For instance, in order to to implement the scipy.signal.detrend function in a parallel manner,
First, create a function that takes as arguments a numpy.array. Note that the dimension on which you will operate (for detrending, that would be time) will be the last one.
import scipy.signal as sig
import numpy as np
def gufunc_detrend(x):
x[np.isnan(x)] = 0
return sig.detrend(x)
Now that it is done, create a new method returns a xr.apply_ufunc object. The first argument is the above function, the second argument is the DataArray. The input_core_dims provides the names of the core dimensions, the ones on which the operations will be performed. In this case, time. Since the detrend function returns an array of the same size as the input, the output_core_dims should be provided as well.
def xarray_detrend(x, dim):
return xr.apply_ufunc(
gufunc_detrend,
x,
input_core_dims=[[dim]],
output_core_dims=[[dim]],
dask="parallelized",
output_dtypes=[np.float32],
)
Now, we read our data based on a specific chunk layout. Note that the time dimension must remain unchunked, hence the -1.

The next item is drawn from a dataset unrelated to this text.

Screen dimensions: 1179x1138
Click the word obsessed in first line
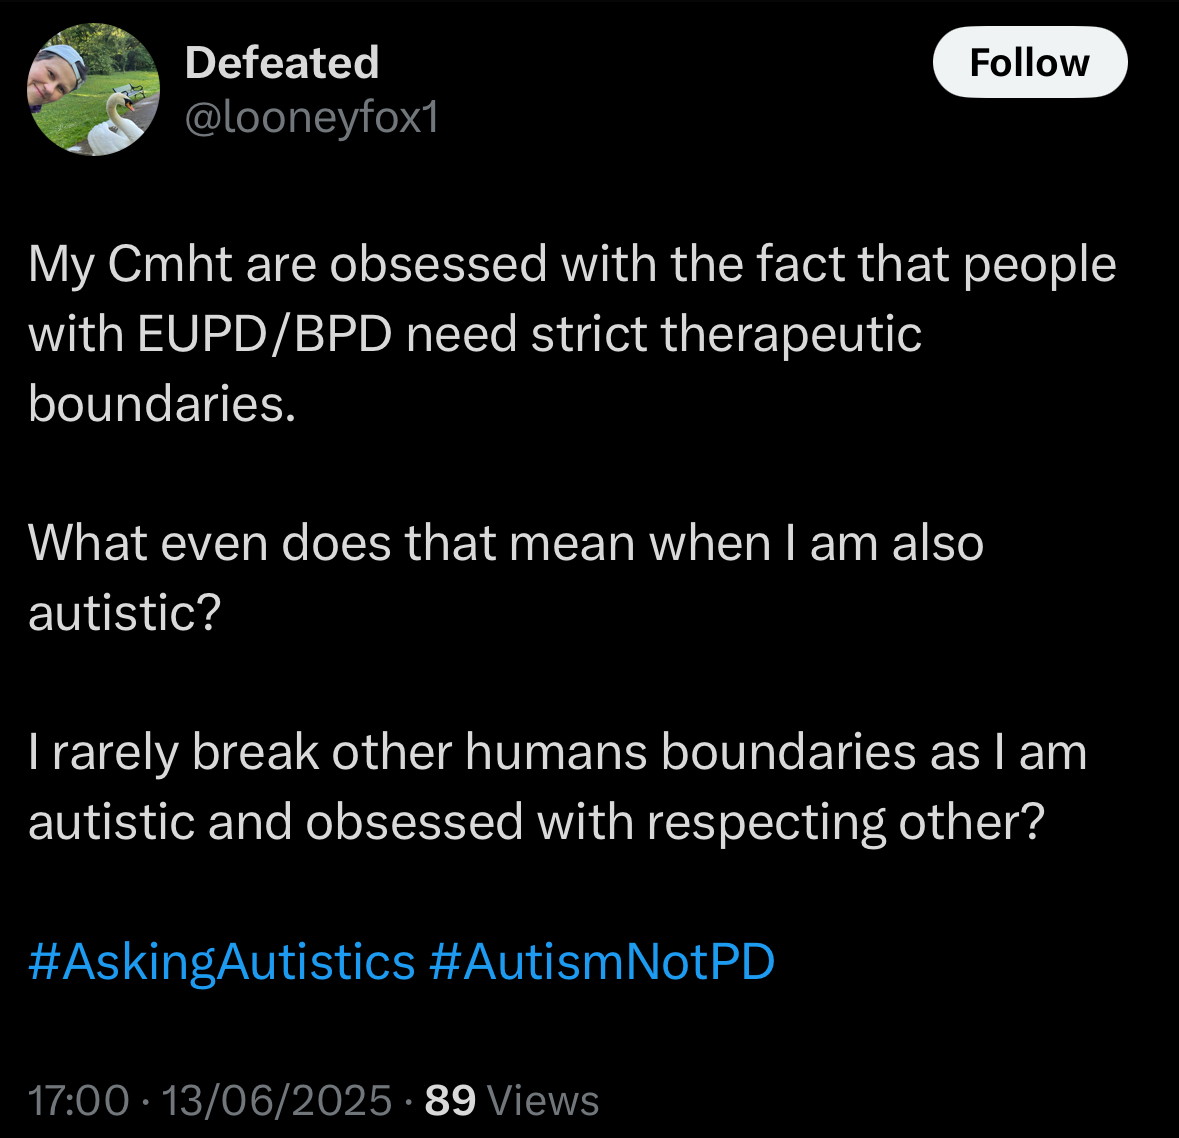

data = xr.open_dataset('data/surface_thetao.nc',
chunks={'time_counter': -1, 'x': 150, 'y' : 150})
data = data['thetao']
data = data.isel(olevel=0)
data
Now we compute the monthly anomalies:
dataclim = data.groupby('time_counter.month').mean(dim='time_counter')
dataclim
data = data.groupby('time_counter.month') - dataclim
data = data.chunk({'time_counter': -1, 'y': 150, 'y': 150})
data
%%time
calc = xarray_detrend(data, dim='time_counter').compute()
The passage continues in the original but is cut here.